══ DATA TO USE

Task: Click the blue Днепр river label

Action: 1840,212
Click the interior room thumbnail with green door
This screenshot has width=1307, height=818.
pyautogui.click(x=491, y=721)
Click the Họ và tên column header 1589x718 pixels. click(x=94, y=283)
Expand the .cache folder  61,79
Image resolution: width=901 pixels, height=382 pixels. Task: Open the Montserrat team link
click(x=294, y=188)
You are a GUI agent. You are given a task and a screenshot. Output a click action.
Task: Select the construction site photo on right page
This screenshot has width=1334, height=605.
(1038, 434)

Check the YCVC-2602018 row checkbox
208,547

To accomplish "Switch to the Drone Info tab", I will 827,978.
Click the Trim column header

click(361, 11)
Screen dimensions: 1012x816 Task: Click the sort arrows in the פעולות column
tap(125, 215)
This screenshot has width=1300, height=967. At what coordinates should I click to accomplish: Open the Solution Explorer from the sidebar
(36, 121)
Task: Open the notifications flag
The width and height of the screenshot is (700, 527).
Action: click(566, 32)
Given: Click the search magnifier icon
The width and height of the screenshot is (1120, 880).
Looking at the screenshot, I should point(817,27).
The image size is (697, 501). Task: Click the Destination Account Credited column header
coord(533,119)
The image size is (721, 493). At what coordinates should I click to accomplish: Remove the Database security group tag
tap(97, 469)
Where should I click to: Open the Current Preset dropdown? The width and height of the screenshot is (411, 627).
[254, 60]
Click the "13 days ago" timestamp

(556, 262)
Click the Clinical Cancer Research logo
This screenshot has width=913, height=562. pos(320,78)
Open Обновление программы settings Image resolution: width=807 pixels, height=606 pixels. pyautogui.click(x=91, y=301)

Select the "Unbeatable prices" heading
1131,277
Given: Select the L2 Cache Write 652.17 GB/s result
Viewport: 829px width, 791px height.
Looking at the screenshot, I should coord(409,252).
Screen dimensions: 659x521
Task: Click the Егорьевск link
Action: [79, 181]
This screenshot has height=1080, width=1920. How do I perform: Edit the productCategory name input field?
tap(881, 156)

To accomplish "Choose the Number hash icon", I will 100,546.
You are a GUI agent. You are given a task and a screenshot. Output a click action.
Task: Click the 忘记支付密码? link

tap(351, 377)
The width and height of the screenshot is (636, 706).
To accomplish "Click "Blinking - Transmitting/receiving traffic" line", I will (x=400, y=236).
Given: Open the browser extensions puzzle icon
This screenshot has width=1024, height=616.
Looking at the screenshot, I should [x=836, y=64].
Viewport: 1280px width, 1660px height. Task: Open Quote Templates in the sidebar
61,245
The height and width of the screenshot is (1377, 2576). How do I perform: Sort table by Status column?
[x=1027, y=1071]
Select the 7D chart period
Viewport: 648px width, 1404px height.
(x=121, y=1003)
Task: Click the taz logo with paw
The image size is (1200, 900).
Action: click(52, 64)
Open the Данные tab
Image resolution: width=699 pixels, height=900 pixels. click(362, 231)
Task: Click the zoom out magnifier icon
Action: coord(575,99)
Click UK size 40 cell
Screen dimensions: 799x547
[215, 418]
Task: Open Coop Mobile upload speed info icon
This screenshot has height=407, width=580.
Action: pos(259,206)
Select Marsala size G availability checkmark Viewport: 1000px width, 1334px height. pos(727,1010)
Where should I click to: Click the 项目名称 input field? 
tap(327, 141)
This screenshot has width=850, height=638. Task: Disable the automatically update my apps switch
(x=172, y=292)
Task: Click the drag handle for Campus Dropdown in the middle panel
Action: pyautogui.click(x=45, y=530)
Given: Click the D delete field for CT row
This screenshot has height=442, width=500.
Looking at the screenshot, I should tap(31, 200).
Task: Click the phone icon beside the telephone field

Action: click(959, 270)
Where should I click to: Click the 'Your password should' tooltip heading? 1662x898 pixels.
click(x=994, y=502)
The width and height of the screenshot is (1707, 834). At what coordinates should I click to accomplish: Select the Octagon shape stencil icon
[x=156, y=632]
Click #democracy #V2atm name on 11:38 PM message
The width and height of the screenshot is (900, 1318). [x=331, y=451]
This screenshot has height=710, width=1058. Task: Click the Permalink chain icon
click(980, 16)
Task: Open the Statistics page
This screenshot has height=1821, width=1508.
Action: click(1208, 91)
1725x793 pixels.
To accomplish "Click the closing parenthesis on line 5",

════

WHAT NEEDS TO BE DONE: Output each entry precisely as given.

ANSWER TO THIS TASK:
Task: Click the blue Днепр river label

Action: 1840,212
Click the interior room thumbnail with green door
This screenshot has width=1307, height=818.
pyautogui.click(x=491, y=721)
Click the Họ và tên column header 1589x718 pixels. click(x=94, y=283)
Expand the .cache folder  61,79
Image resolution: width=901 pixels, height=382 pixels. Task: Open the Montserrat team link
click(x=294, y=188)
You are a GUI agent. You are given a task and a screenshot. Output a click action.
Task: Select the construction site photo on right page
This screenshot has width=1334, height=605.
(1038, 434)

Check the YCVC-2602018 row checkbox
208,547

To accomplish "Switch to the Drone Info tab", I will 827,978.
Click the Trim column header

click(361, 11)
Screen dimensions: 1012x816 Task: Click the sort arrows in the פעולות column
tap(125, 215)
This screenshot has width=1300, height=967. At what coordinates should I click to accomplish: Open the Solution Explorer from the sidebar
(36, 121)
Task: Open the notifications flag
The width and height of the screenshot is (700, 527).
Action: click(566, 32)
Given: Click the search magnifier icon
The width and height of the screenshot is (1120, 880).
Looking at the screenshot, I should point(817,27).
The image size is (697, 501). Task: Click the Destination Account Credited column header
coord(533,119)
The image size is (721, 493). At what coordinates should I click to accomplish: Remove the Database security group tag
tap(97, 469)
Where should I click to: Open the Current Preset dropdown? The width and height of the screenshot is (411, 627).
[254, 60]
Click the "13 days ago" timestamp

(556, 262)
Click the Clinical Cancer Research logo
This screenshot has width=913, height=562. pos(320,78)
Open Обновление программы settings Image resolution: width=807 pixels, height=606 pixels. pyautogui.click(x=91, y=301)

Select the "Unbeatable prices" heading
1131,277
Given: Select the L2 Cache Write 652.17 GB/s result
Viewport: 829px width, 791px height.
Looking at the screenshot, I should coord(409,252).
Screen dimensions: 659x521
Task: Click the Егорьевск link
Action: [79, 181]
This screenshot has height=1080, width=1920. How do I perform: Edit the productCategory name input field?
tap(881, 156)

To accomplish "Choose the Number hash icon", I will 100,546.
You are a GUI agent. You are given a task and a screenshot. Output a click action.
Task: Click the 忘记支付密码? link

tap(351, 377)
The width and height of the screenshot is (636, 706).
To accomplish "Click "Blinking - Transmitting/receiving traffic" line", I will (x=400, y=236).
Given: Open the browser extensions puzzle icon
This screenshot has width=1024, height=616.
Looking at the screenshot, I should [x=836, y=64].
Viewport: 1280px width, 1660px height. Task: Open Quote Templates in the sidebar
61,245
The height and width of the screenshot is (1377, 2576). How do I perform: Sort table by Status column?
[x=1027, y=1071]
Select the 7D chart period
Viewport: 648px width, 1404px height.
(x=121, y=1003)
Task: Click the taz logo with paw
The image size is (1200, 900).
Action: click(52, 64)
Open the Данные tab
Image resolution: width=699 pixels, height=900 pixels. click(362, 231)
Task: Click the zoom out magnifier icon
Action: coord(575,99)
Click UK size 40 cell
Screen dimensions: 799x547
[215, 418]
Task: Open Coop Mobile upload speed info icon
This screenshot has height=407, width=580.
Action: pos(259,206)
Select Marsala size G availability checkmark Viewport: 1000px width, 1334px height. pos(727,1010)
Where should I click to: Click the 项目名称 input field? 
tap(327, 141)
This screenshot has width=850, height=638. Task: Disable the automatically update my apps switch
(x=172, y=292)
Task: Click the drag handle for Campus Dropdown in the middle panel
Action: pyautogui.click(x=45, y=530)
Given: Click the D delete field for CT row
This screenshot has height=442, width=500.
Looking at the screenshot, I should tap(31, 200).
Task: Click the phone icon beside the telephone field

Action: click(959, 270)
Where should I click to: Click the 'Your password should' tooltip heading? 1662x898 pixels.
click(x=994, y=502)
The width and height of the screenshot is (1707, 834). At what coordinates should I click to accomplish: Select the Octagon shape stencil icon
[x=156, y=632]
Click #democracy #V2atm name on 11:38 PM message
The width and height of the screenshot is (900, 1318). [x=331, y=451]
This screenshot has height=710, width=1058. Task: Click the Permalink chain icon
click(980, 16)
Task: Open the Statistics page
This screenshot has height=1821, width=1508.
Action: click(1208, 91)
1725x793 pixels.
To accomplish "Click the closing parenthesis on line 5",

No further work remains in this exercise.